[Extracted information — start]
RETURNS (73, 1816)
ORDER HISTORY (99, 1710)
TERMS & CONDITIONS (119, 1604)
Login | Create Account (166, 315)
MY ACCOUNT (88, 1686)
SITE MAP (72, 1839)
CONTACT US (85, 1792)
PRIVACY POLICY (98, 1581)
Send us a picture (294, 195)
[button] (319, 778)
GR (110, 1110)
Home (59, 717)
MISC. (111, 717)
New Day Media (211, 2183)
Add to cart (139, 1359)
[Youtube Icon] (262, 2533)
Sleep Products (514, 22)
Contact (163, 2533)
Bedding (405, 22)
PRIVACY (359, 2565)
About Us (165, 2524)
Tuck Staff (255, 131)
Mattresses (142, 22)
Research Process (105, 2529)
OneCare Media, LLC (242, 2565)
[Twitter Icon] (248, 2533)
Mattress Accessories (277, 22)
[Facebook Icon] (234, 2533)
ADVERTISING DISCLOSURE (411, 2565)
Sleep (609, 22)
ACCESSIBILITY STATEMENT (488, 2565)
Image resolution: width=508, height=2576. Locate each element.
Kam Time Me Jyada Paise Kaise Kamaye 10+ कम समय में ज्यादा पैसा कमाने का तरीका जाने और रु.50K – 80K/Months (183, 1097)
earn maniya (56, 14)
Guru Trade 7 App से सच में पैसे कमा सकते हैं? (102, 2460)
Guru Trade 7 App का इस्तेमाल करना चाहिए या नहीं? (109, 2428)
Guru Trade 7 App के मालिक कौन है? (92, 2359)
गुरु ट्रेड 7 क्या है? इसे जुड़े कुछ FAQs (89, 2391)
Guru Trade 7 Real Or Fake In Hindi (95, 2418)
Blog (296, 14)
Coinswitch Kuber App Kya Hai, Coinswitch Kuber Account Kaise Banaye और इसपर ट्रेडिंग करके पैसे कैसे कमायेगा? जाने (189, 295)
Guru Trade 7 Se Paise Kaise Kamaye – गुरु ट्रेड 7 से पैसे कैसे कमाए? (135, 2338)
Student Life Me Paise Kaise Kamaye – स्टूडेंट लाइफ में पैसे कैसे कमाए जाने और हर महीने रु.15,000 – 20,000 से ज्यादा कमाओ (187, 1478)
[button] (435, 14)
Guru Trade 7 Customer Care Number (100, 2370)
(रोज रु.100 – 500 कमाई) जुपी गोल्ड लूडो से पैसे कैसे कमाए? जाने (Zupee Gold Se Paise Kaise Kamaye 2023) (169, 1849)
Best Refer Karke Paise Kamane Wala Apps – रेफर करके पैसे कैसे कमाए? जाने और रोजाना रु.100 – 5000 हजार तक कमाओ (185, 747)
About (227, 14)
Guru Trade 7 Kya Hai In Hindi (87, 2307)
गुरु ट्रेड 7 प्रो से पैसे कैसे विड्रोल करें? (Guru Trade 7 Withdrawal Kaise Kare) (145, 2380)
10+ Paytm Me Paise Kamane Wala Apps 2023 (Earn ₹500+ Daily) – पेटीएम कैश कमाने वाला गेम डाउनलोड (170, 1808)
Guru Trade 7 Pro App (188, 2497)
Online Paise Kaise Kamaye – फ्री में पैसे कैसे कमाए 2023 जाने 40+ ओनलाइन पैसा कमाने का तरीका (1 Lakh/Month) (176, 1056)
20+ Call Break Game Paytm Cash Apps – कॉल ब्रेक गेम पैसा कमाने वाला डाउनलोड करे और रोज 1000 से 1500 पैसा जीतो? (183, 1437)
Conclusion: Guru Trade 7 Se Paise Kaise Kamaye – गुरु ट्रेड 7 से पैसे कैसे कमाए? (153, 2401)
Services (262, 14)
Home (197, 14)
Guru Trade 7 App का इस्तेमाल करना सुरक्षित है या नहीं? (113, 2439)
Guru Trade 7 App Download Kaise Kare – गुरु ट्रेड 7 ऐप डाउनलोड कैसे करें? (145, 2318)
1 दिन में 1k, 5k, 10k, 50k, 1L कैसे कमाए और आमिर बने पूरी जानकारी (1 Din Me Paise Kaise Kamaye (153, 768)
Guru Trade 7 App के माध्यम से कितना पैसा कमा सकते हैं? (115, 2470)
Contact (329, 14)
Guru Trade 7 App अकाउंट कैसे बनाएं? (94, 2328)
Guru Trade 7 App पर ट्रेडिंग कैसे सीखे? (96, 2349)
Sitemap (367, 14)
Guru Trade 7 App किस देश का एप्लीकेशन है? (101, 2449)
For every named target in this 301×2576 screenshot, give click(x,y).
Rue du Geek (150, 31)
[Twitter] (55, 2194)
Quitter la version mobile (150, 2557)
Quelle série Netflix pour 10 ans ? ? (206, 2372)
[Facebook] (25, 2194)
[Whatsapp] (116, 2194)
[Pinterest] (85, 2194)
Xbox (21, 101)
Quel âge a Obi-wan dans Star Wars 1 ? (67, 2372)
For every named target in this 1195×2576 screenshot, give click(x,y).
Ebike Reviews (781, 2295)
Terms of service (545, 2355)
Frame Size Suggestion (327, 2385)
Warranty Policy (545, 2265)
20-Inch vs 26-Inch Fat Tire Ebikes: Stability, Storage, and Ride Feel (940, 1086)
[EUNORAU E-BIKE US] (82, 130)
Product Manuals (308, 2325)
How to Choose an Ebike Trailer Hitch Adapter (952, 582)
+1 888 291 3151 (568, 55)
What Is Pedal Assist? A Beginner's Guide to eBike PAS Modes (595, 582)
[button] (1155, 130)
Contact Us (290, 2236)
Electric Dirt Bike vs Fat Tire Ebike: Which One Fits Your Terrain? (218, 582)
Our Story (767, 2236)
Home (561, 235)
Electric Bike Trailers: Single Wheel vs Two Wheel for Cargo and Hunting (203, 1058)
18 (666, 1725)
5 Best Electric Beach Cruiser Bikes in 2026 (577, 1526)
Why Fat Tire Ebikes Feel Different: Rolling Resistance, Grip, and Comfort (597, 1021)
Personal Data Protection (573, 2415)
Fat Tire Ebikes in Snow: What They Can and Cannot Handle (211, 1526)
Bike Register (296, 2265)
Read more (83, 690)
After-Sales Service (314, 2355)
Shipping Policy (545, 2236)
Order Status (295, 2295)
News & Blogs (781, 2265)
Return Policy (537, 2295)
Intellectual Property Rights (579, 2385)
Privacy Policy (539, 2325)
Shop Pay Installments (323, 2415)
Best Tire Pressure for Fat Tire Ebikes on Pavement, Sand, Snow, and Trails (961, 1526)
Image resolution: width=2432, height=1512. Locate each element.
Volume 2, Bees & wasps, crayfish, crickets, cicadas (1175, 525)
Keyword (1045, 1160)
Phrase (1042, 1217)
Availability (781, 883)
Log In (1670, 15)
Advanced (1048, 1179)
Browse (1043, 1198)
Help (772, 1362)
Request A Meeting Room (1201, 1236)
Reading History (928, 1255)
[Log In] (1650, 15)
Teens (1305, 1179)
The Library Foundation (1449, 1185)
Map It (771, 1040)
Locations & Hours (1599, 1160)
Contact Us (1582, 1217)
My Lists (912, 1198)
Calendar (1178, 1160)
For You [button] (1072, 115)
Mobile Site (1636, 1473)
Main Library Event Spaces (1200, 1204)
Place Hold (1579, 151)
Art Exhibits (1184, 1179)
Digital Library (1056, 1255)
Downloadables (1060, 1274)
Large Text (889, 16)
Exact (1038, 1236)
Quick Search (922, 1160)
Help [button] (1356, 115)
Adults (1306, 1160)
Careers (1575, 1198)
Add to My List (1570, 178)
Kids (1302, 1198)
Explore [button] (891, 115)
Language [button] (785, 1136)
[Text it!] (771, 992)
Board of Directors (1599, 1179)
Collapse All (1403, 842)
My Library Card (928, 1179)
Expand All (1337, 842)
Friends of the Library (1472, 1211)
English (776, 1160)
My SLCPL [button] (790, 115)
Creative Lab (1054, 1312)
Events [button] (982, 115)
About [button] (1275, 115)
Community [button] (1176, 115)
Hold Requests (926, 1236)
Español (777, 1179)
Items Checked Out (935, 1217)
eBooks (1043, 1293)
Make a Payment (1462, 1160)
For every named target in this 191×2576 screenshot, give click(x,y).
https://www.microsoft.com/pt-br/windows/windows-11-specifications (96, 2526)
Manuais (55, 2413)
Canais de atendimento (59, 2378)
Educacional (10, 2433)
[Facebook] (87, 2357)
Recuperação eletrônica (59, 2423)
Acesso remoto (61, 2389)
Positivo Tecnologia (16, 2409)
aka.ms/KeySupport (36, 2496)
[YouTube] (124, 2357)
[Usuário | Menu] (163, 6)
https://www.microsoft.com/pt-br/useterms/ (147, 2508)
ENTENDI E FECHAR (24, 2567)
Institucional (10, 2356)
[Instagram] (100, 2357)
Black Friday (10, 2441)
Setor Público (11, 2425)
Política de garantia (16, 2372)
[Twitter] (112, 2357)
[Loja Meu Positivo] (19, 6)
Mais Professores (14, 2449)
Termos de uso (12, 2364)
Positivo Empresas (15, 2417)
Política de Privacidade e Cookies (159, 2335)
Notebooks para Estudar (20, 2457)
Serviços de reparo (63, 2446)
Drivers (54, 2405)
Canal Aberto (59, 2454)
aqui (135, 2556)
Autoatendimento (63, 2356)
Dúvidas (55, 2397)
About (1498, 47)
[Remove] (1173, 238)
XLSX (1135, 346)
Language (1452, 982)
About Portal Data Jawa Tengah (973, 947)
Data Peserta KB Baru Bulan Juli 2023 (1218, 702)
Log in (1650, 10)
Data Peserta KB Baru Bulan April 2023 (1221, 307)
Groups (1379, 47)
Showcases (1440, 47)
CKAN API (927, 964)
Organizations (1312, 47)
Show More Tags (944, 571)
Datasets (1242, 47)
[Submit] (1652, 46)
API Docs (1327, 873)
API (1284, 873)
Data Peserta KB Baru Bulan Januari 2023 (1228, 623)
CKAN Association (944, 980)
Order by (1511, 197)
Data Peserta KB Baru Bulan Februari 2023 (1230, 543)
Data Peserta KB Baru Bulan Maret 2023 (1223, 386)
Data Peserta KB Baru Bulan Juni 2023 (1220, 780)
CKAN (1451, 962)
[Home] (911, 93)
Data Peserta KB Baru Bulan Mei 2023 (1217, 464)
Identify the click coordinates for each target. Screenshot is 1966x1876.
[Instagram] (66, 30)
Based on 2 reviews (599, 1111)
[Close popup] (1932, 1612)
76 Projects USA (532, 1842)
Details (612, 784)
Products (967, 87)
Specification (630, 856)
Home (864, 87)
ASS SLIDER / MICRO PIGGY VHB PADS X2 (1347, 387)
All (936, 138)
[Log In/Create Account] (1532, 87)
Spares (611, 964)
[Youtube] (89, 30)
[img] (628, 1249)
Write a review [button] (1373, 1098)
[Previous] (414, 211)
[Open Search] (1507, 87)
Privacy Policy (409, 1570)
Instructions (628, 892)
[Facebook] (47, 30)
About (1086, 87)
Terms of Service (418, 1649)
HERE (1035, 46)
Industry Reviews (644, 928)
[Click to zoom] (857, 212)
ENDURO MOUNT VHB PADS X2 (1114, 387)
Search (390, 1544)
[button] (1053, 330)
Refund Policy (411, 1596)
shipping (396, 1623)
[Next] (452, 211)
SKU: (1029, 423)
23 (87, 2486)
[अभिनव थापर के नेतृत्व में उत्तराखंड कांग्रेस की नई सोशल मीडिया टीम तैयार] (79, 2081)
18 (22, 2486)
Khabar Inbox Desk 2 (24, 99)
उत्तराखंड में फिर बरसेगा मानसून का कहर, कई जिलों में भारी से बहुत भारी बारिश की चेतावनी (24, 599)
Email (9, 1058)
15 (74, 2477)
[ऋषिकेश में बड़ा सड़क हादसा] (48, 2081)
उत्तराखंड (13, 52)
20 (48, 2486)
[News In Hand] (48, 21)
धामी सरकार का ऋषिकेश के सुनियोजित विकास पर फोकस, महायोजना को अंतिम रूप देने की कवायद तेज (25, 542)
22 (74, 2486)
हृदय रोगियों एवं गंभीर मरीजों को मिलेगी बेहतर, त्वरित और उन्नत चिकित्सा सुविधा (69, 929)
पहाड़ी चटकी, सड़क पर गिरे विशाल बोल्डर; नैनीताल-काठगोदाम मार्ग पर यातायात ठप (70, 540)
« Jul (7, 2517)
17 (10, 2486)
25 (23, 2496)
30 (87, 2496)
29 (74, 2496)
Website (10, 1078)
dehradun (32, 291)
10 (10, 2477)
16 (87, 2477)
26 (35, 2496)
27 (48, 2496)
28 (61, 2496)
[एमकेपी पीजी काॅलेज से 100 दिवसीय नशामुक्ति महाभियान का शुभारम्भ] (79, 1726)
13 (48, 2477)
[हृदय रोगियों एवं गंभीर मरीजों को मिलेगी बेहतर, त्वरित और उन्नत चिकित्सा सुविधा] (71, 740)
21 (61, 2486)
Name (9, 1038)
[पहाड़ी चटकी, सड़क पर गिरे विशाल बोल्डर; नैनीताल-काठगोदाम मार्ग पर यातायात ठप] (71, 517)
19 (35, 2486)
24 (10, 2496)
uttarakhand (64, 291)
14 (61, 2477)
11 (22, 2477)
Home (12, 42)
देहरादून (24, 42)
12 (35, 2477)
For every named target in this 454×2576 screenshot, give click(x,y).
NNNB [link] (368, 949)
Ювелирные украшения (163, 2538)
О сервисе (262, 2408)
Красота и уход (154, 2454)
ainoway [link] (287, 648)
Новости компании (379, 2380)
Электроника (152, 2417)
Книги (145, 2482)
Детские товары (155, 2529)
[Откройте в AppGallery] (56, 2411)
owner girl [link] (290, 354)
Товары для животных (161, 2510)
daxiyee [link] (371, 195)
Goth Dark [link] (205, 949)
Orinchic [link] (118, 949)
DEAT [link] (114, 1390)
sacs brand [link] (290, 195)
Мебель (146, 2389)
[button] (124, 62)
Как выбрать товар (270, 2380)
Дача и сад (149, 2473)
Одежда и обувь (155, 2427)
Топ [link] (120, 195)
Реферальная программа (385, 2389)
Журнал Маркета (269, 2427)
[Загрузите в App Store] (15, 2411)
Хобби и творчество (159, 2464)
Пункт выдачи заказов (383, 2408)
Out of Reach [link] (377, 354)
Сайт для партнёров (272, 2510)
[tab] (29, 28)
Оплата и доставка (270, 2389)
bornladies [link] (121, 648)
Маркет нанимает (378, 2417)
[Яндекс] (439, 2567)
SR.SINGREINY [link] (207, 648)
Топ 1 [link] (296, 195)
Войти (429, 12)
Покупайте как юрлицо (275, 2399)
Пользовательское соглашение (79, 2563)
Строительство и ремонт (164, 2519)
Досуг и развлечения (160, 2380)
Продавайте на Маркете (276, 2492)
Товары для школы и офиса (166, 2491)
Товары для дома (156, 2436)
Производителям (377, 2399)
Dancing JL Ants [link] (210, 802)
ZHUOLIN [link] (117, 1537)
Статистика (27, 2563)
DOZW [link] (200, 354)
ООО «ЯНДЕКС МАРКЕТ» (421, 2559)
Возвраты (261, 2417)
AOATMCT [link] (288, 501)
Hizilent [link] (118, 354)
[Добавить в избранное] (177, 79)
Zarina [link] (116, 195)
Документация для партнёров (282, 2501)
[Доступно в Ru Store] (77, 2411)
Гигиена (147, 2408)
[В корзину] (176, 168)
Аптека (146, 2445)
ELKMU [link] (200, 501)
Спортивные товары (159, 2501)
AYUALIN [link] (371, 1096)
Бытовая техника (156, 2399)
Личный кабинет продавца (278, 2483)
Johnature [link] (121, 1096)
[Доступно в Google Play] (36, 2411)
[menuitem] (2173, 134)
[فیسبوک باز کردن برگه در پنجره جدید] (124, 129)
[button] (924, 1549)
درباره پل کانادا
[Extracted information — finish]
Report every line of the entries that carries the word "партнёров".

Сайт для партнёров (272, 2510)
Документация для партнёров (282, 2501)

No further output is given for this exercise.